Récemment, les principaux Abattoirs ont contesté le pouvoir légal de l’Office de les empêcher d’acheter des porcs additionnels à l’extérieur de la province sur la base «directement à l’abattoir». En fait, au cours des trois dernières semaines, ils ont acheté environ 1,750 têtes, en violation du Règlement. L’Office estime qu’il s’agit là d’une grave menace pesant sur le programme de commercialisation méthodique qui fonctionne dans la province, et il a chargé son conseiller juridique de demander une injonction aux tribunaux.
A Canada Packers, Swift Canadian and Burns Foods Ltd., qui disent que la règle établie par l’Office restreint le commerce interprovincial — l’Office répond: ce n’est certainement pas le cas. Chaque semaine, l’Office du Manitoba reçoit et vend tous les porcs expédiés de la Saskatchewan, ou de toute autre province, et ceux-ci sont traités exactement de la même manière que les porcs des producteurs du Manitoba. Le fait que de 800 à 1,000 porcs provenant de la Saskatchewan ont été vendus chaque semaine depuis le début de l’année, en est la preuve.
L’Office estime que si l’on autorise les Abattoirs du Manitoba à contourner le système d’enchères par télétype pour s’approvisionner — la force économique des producteurs du Manitoba risque d’être sérieusement compromise.

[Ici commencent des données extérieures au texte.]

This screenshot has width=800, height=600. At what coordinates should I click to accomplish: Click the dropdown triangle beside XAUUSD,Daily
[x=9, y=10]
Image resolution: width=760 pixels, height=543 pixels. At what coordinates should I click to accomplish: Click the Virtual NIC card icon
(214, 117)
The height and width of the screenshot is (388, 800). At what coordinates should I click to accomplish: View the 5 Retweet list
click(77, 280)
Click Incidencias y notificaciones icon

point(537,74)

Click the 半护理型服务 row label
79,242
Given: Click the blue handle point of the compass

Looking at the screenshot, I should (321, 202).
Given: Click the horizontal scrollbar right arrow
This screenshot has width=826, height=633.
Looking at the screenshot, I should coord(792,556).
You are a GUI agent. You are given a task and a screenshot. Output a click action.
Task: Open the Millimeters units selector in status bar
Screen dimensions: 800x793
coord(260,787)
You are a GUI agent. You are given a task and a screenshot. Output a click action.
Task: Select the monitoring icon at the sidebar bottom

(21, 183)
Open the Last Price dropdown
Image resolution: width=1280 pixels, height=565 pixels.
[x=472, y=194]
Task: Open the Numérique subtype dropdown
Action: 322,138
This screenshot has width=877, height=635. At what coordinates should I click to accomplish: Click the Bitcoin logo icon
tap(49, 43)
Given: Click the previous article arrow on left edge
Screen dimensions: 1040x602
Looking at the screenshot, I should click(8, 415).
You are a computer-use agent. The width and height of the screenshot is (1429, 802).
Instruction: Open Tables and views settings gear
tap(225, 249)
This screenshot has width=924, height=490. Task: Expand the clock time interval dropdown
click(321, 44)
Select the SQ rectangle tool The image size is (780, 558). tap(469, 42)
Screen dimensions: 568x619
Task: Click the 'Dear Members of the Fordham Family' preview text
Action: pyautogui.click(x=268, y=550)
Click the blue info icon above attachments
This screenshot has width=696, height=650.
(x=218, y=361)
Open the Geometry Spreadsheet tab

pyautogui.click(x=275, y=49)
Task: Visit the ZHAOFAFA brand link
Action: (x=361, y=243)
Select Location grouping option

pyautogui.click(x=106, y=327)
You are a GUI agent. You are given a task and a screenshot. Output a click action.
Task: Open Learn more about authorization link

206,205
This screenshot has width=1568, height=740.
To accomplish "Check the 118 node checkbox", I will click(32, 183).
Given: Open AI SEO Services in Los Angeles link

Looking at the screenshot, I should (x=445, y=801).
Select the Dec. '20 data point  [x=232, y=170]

Voici des extraits des motifs de M. le Juge en chef Tritschler, en Cour du Banc de la Reine:
[TRADUCTION] Lorsqu’une interdiction vise des agissements à l’intérieur d’une province, alors, prima facie, la législation est du domaine provincial — Cowen c. Procureur-général de la Colombie-Britannique [1941] R.C.S. 321, à la p. 323. C’est ce que nous avons ici — l’interdiction d’abattre, au Manitoba, des porcs qui n’ont pas été achetés à l’Office. La législation a pour but la commercialisation et la transformation des viandes de porc au Manitoba, la réglementation de la vente de porcs au Manitoba et la fixation des prix du porc par le marché local et non par l’Office. Elle ne vise pas le fait pour les Abattoirs d’acheter des porcs en Saskatchewan et d’en prendre possession là‑bas pour les introduire au Manitoba… C’est l’abattage de porcs au Manitoba que vise la législation et il s’agit là d’une question d’intérêt local.
…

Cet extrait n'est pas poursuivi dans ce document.